A Simple Model for Managing Change Windows

One of the more common things we do in the Cloud Operations team at Red Hat Mobile is facilitate changes to environments hosted on the Red Hat Mobile Application Platform, either on behalf of our customers or for our own internal operational purposes.

These are normally done within what is commonly known as a “Change Window”, which is a predetermined period of time during which specific changes are allowed to be made to a system, in the knowledge that fewer people will be using the system or where some level of service impact (or diminished performance) has been deemed acceptable by the business owner.

We have used a number of different models for managing Change Windows over the years, but one of our favourite approaches (that adapts equally well to both simple and complex changes and that is easy for our customers and internal stakeholders to understand) is this 5-phase model.

Planning

The planning phase is basically about identifying (and documenting) a solid plan that will serve as a rule book for all the other elements in this model (below).

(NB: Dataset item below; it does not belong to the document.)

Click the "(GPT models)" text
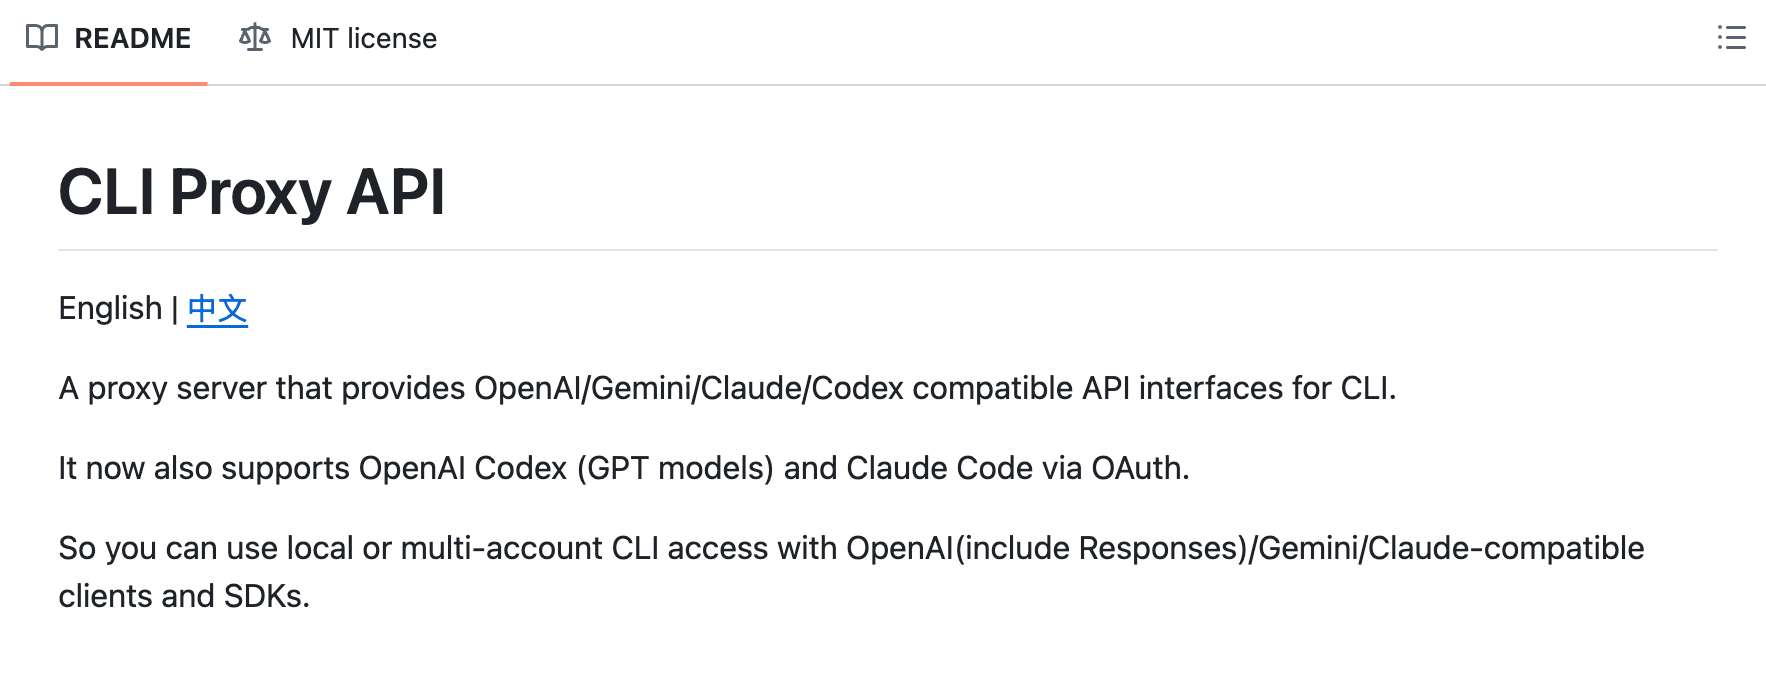Image resolution: width=1766 pixels, height=674 pixels. [x=675, y=468]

In addition to specifying the (technical) steps required to make (and validate) the necessary changes, your plan should also include additional (non-technical) information that you will most likely need to share externally so as to set the appropriate expectations with the affected users. This includes specifying:

  • What changes are you planning to make?
  • When are you proposing to make them?
  • How long will they take to complete?
  • What will the impact (if any) be on the users of the system before, during and after the changes are made?
  • Is there anything your customers/users need to do beforehand or afterwards?
  • Why are you making these changes?

Your planning phase should also include a provision for formally communicating the key elements of your plan (above) with those interested in (or affected by) it.

Commencement

The commencement phase is about executing on the elements of your plan that can be done ahead of time (i.e. in the hours or minutes before the Change Window formally opens) but that do not involve any actual changes.

Examples include:

  1. Capturing the current state of the system (before it is changed) so that you can verify the system has returned to this state afterwards.
  2. Issuing a final communication notice to your users, confirming that the Change Window is still going ahead.
  3. Configuring any monitoring dashboards so that the progress (and impact) of the changes can be analysed in real time once they commence.

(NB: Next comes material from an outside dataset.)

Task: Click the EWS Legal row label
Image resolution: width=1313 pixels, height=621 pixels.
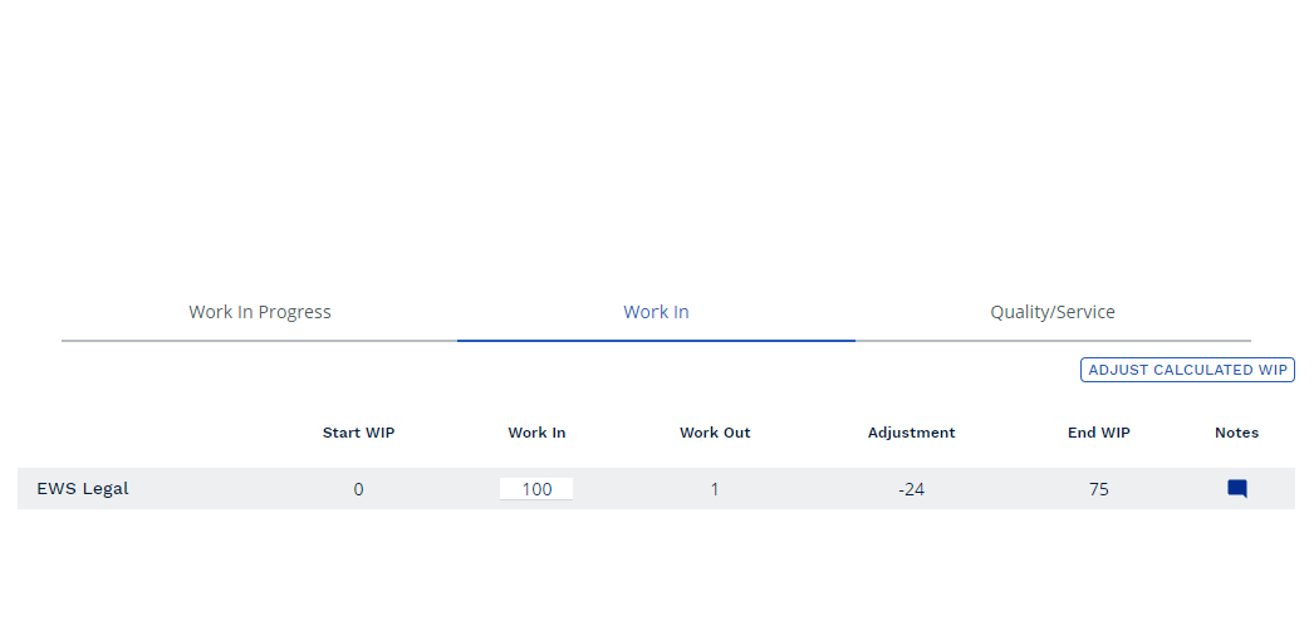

The commencement phase can be a very effective way to maximise the time available during the formal Change Window itself, giving you extra time to test your changes or handle any unexpected issues that arise.

Execution

The execution phase is where the planned changes actually take place. Ideally, this will involve iterating through a predefined set of commands (or steps) in accordance with your plan.

One important mantra which has stood us in good stead here over the years is, “stick to the plan”. By this we mean, within reason, try not to get distracted by minor variations in system responses which could consume valuable time, to the point where you run out of time and have to abandon (or roll back) your changes.

It’s also strongly recommended that the input to (and outputs from) all commands/steps are recorded for reference. This data can be invaluable later on if there is a delayed impact on the system and steps need to be retraced.

Validation

Again this phase should be about iterating through a predefined set of verification steps that may include examining various monitoring dashboards, running automated acceptance/regression test tooling, all in accordance with two very basic principles:

  1. Have the changes achieved what they were designed to (i.e. does the new functionality work)?
  2. Have there been any unintended consequences of the changes (i.e. does all the old functionality still work, or have you broken something)?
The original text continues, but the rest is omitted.